---------- MATERIALS PROVIDED ----------
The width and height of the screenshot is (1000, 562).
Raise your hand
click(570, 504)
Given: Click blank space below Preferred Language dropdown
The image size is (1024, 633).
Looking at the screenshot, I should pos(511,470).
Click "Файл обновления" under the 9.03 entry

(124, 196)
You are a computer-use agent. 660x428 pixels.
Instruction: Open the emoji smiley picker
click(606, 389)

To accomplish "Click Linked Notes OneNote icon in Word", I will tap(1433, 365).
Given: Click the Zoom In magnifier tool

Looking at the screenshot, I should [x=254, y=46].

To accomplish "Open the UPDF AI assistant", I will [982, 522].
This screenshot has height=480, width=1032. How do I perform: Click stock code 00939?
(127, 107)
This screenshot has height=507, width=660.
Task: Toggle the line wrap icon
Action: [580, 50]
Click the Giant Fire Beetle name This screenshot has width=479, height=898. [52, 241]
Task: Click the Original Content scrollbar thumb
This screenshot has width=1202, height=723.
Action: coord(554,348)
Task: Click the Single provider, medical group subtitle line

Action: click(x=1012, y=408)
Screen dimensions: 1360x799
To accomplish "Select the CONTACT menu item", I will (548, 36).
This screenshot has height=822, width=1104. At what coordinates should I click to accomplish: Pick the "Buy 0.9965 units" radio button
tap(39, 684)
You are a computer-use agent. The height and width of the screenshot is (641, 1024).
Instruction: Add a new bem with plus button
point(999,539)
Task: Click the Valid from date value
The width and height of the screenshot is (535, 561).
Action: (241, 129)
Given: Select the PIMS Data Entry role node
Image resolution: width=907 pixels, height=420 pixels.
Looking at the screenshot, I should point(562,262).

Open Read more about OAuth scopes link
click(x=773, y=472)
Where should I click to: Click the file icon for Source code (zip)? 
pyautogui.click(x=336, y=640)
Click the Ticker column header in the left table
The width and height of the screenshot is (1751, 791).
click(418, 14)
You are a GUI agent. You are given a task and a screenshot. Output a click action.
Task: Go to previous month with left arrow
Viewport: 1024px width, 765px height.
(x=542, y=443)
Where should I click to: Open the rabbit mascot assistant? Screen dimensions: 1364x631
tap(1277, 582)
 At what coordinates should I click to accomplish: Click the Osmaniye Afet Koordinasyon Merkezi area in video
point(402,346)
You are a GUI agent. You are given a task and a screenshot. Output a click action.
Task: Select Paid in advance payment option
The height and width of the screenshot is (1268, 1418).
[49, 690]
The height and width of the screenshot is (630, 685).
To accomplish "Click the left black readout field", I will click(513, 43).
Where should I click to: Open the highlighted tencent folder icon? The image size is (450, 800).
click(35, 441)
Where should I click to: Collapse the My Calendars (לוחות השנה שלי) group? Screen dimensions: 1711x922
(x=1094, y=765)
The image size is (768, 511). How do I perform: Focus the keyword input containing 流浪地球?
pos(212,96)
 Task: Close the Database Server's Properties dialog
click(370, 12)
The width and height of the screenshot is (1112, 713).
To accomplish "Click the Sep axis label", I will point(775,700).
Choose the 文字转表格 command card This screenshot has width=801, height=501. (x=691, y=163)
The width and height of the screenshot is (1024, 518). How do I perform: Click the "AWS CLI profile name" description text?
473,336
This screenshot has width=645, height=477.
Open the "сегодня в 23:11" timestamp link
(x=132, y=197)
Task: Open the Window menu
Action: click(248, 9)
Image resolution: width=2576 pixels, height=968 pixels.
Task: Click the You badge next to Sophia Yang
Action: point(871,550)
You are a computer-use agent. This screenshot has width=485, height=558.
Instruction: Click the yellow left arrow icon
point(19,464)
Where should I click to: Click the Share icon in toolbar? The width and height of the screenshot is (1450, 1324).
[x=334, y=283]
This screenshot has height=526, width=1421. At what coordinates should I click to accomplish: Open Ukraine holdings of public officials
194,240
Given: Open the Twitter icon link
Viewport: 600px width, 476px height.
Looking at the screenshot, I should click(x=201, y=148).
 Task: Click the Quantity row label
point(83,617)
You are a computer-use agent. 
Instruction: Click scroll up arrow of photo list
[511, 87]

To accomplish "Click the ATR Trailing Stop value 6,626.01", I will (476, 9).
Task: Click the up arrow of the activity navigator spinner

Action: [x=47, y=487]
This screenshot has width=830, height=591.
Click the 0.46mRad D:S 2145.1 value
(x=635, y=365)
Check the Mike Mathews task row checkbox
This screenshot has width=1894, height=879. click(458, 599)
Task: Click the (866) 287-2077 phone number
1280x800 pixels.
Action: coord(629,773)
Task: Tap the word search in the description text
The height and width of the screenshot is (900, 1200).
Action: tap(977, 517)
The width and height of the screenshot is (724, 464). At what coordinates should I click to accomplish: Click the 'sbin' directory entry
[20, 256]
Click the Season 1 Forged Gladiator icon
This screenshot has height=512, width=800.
----------
WHAT IS REQUIRED:
Show every line of the data in which the word "agent" appears.

REPLY TO THE TASK:
You are a computer-use agent. 660x428 pixels.
You are a computer-use agent. The height and width of the screenshot is (641, 1024).
You are a GUI agent. You are given a task and a screenshot. Output a click action.
You are a GUI agent. You are given a task and a screenshot. Output a click action.
You are a computer-use agent. This screenshot has width=485, height=558.
You are a computer-use agent. 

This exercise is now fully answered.